Image of Adrienne RIch from the New Yorker

One of the most influential books published during the Second Wave was Adrienne Rich’s collection of poetry Diving into the Wreck. In “Rape,” one of the key poems in this collection, Rich tells the story of a woman recounting the details of her recent rape to a policeman. This story takes place in the early 1970’s, in an era when men scoffed at women who claimed they were raped and would often accuse them of adultery. Even the woman in Rich’s poem knew that because of the policeman’s pre-judgments, she would be found “guilty of the crime / of having been forced” (Rich, lines 14-5). Through breaks in repetition and opposing descriptions, Rich conveys an image of hierarchy that displays the disturbing reality that the victims of rape are themselves treated as criminals.

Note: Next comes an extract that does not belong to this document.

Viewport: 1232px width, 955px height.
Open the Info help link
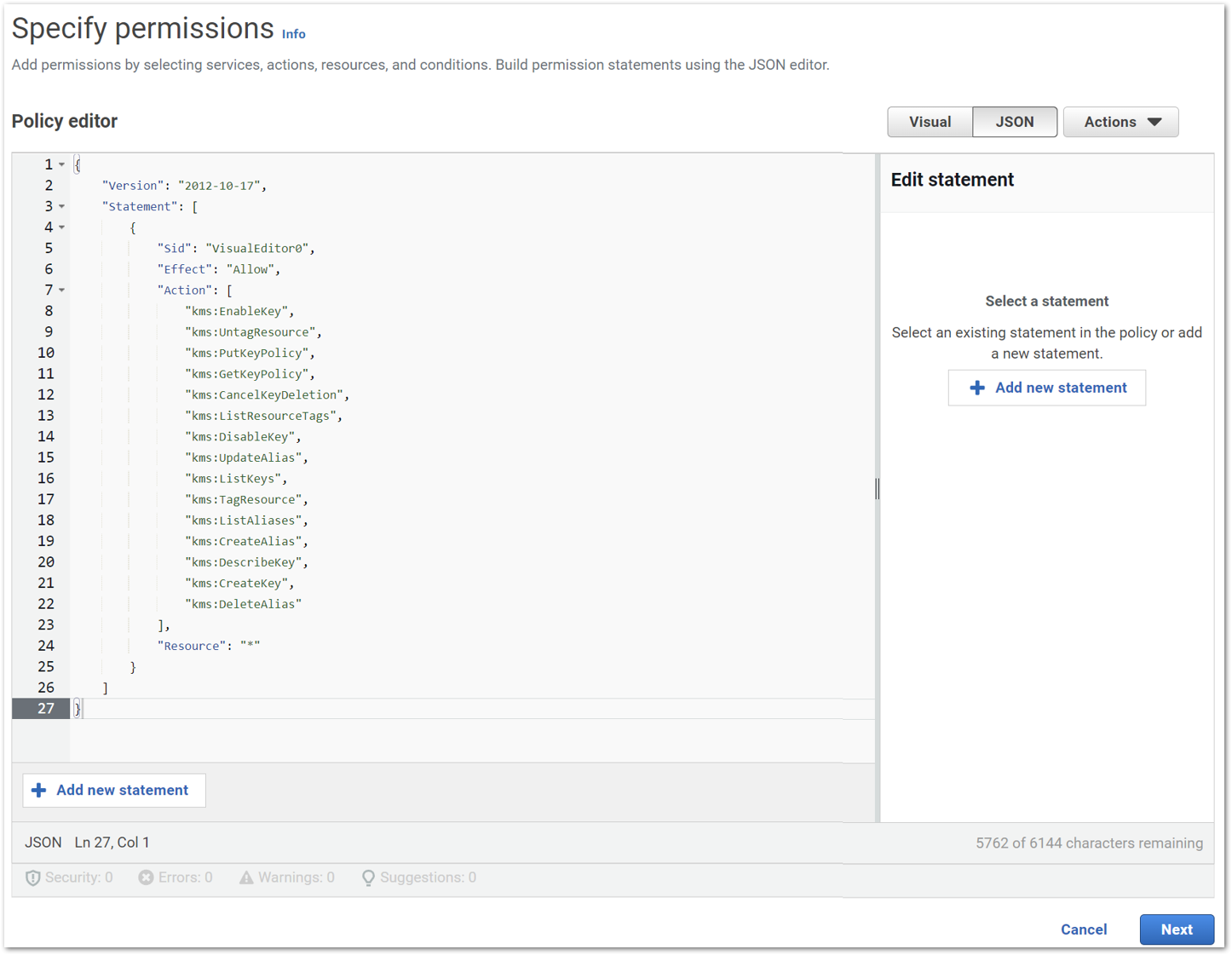click(x=293, y=34)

The line, “he has access to machinery that could kill you,” (Rich, line 7)  places “he” as the subject of the independent clause, “you” as the direct object of the adjectival dependent clause, describing “machinery.” Sovereignty belongs to the subject noun in any clause, but supreme power belongs to the subject that reigns over the independent clause. Adjectival dependent clauses act in service to the noun or pronoun they describe. In line seven, the clause “that could kill you” is the humble servant to “machinery.” This along with the fact that “machinery” functions as nothing more than a lowly object of the preposition, forces “you,” the inferior noun in the dependent clause, to the bottom of the totem pole. “You” is powerless. Even line seven’s syntax alone explains that “you,” the rape survivor, exists in a state of the complete and total mercy to “he,” a police officer, the man. In this way, Rich employs syntactic hierarchy to express the reality of the situation. “To him” (Rich, line 14) stars line 14. Even though “to him” is a mere adverbial prepositional phrase, its physical placement at the front of a line, gives it power. “You have to confess” (Rich, line 13) may be the core of the sentence, but because it lies buried at line thirteen’s end and because of the enjambment, line thirteen has a less definitive tone. Syntactically, “you” should be the sentence’s focus. Truly, Rich argues, the rape victim should be the focus and her will should be justly served, yet, once again, the male figure denies her that right. The male figure steals power. His will, the will of the patriarchy, is served by the female in the end. Rich presents the entire story in an experiential way and uses second person point of view to augment the potency behind these demonstrations of power. Once line two introduces the possessive pronoun “your,” all that follows put the reader directly into story. Whatever happens to “you,” the injustice, the subjugation, effects the reader on a more personal level; thus, the reader tends to pay more attention to declarative sentences and tends to feel more demand from imperative sentences.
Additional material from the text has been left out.